[Items from a data source]
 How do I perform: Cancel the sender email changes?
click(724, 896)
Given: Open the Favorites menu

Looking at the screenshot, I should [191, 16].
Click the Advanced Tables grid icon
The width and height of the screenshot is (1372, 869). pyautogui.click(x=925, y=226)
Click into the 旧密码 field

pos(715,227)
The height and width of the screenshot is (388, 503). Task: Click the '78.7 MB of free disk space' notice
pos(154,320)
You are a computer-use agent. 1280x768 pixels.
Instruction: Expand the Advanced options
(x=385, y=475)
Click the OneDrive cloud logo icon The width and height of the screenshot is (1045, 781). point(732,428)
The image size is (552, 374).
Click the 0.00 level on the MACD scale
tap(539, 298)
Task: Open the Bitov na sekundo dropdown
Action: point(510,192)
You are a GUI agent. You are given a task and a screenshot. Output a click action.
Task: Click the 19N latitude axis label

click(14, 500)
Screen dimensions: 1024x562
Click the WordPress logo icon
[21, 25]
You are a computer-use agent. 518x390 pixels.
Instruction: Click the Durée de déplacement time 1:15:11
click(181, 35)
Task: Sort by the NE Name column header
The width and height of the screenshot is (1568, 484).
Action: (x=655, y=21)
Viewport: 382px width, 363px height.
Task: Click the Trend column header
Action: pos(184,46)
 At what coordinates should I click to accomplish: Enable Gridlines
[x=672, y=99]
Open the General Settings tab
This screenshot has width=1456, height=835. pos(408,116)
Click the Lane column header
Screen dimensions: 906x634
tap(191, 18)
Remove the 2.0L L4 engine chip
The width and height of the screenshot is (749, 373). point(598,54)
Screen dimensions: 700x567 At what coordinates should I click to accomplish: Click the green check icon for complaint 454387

» **Exercise brief**
Rewrite all of the items above, replacing "Screen dimensions" with "Screen size" and leaving everything else unchanged.

» **Answer to the exercise**
 How do I perform: Cancel the sender email changes?
click(724, 896)
Given: Open the Favorites menu

Looking at the screenshot, I should [191, 16].
Click the Advanced Tables grid icon
The width and height of the screenshot is (1372, 869). pyautogui.click(x=925, y=226)
Click into the 旧密码 field

pos(715,227)
The height and width of the screenshot is (388, 503). Task: Click the '78.7 MB of free disk space' notice
pos(154,320)
You are a computer-use agent. 1280x768 pixels.
Instruction: Expand the Advanced options
(x=385, y=475)
Click the OneDrive cloud logo icon The width and height of the screenshot is (1045, 781). point(732,428)
The image size is (552, 374).
Click the 0.00 level on the MACD scale
tap(539, 298)
Task: Open the Bitov na sekundo dropdown
Action: point(510,192)
You are a GUI agent. You are given a task and a screenshot. Output a click action.
Task: Click the 19N latitude axis label

click(14, 500)
Screen size: 1024x562
Click the WordPress logo icon
[21, 25]
You are a computer-use agent. 518x390 pixels.
Instruction: Click the Durée de déplacement time 1:15:11
click(181, 35)
Task: Sort by the NE Name column header
The width and height of the screenshot is (1568, 484).
Action: (x=655, y=21)
Viewport: 382px width, 363px height.
Task: Click the Trend column header
Action: pos(184,46)
 At what coordinates should I click to accomplish: Enable Gridlines
[x=672, y=99]
Open the General Settings tab
This screenshot has width=1456, height=835. pos(408,116)
Click the Lane column header
Screen size: 906x634
tap(191, 18)
Remove the 2.0L L4 engine chip
The width and height of the screenshot is (749, 373). point(598,54)
Screen size: 700x567 At what coordinates should I click to accomplish: Click the green check icon for complaint 454387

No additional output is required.